[Provided data — start]

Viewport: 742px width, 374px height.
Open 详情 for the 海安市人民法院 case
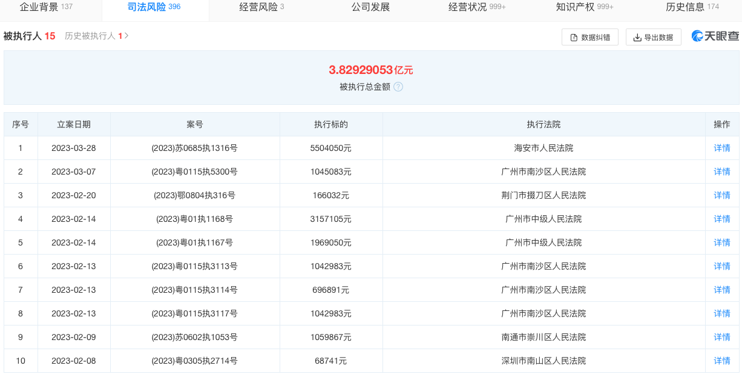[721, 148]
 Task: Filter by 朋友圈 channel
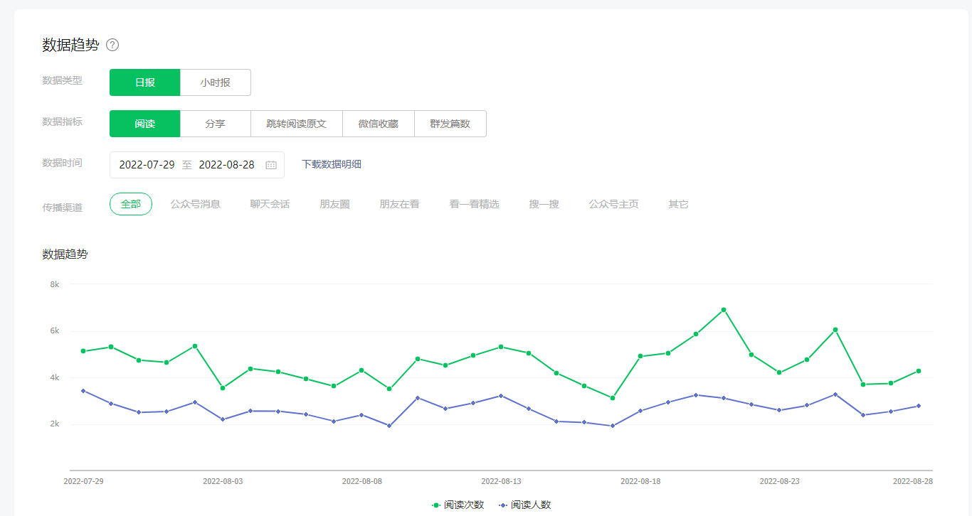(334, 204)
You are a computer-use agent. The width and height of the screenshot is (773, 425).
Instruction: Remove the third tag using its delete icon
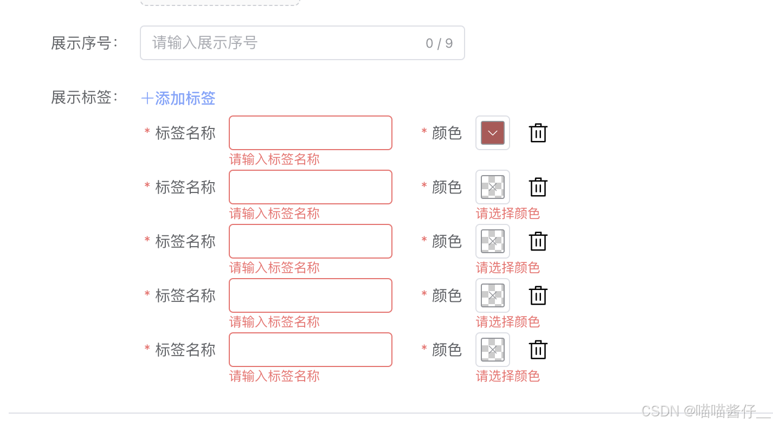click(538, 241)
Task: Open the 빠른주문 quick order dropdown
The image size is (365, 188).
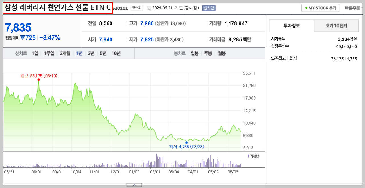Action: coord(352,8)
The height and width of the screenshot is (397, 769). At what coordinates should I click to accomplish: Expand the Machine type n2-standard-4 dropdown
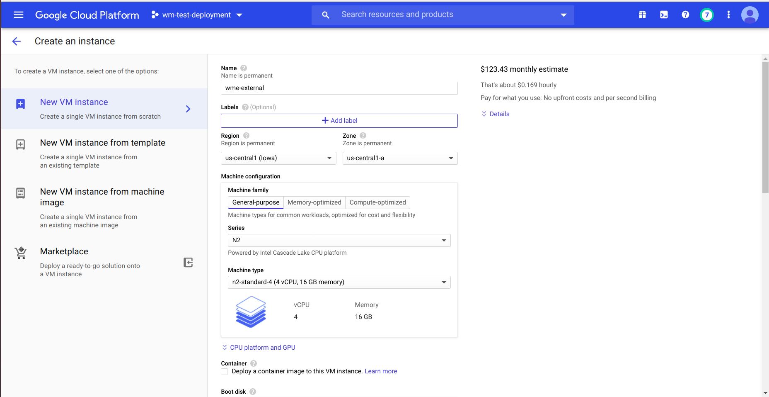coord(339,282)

[Provided data — finish]

Instructions to follow
Set down word for word each line from the one containing "Task: Filter by 朋友圈 channel" through the end of the material, and keep the pictures out of it.

Your response
 Task: Filter by 朋友圈 channel
(334, 204)
You are a computer-use agent. The width and height of the screenshot is (773, 425).
Instruction: Remove the third tag using its delete icon
click(538, 241)
Task: Open the 빠른주문 quick order dropdown
The image size is (365, 188).
Action: coord(352,8)
The height and width of the screenshot is (397, 769). At what coordinates should I click to accomplish: Expand the Machine type n2-standard-4 dropdown
coord(339,282)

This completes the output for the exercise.